- **Task instructions**:
Look through the material below and copy exactly the lines from the line with "Task: Click the" to the line with "The height and", those two lines included.

- **Records provided**:
========================
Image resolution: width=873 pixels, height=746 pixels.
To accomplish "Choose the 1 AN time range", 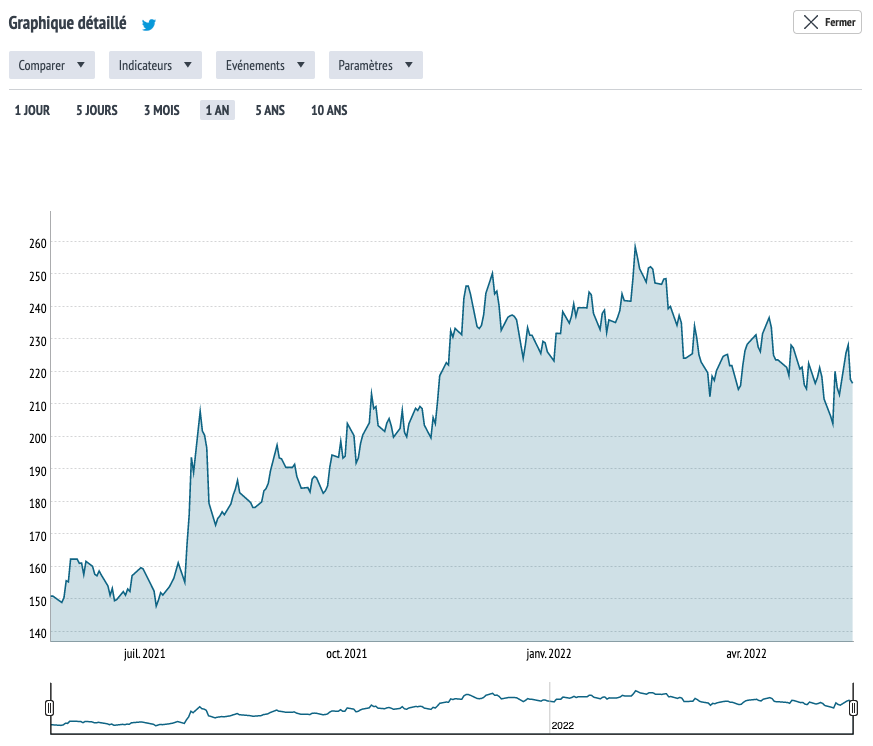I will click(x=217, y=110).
========================
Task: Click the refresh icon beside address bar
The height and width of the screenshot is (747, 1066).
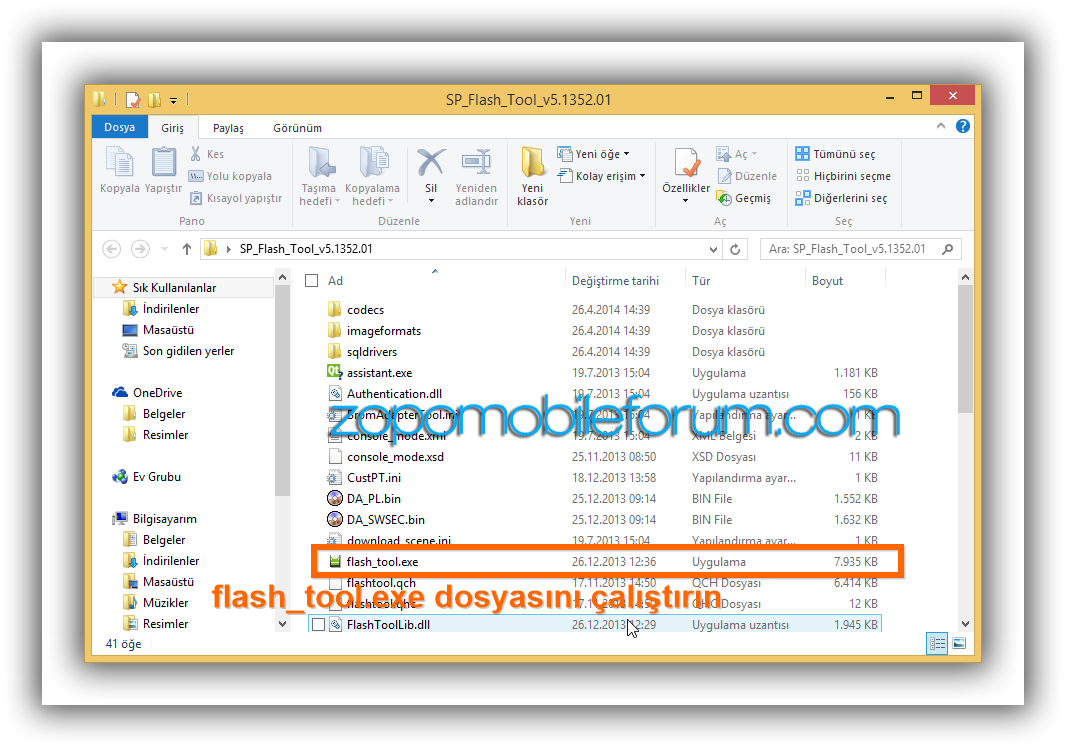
========================
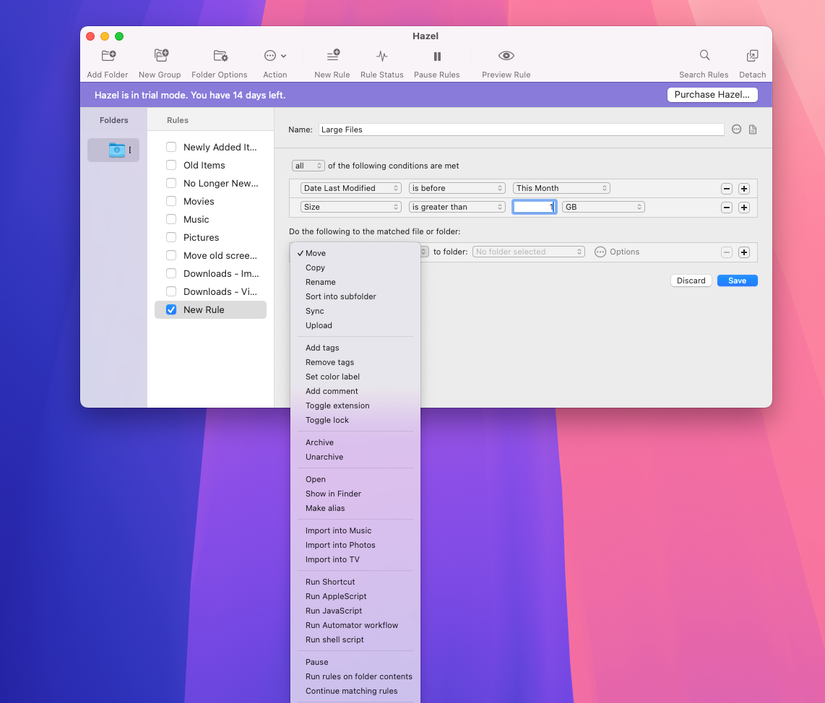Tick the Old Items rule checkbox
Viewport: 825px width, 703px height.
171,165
========================
- **Solution to this problem**:
Task: Click the refresh icon beside address bar
The height and width of the screenshot is (747, 1066).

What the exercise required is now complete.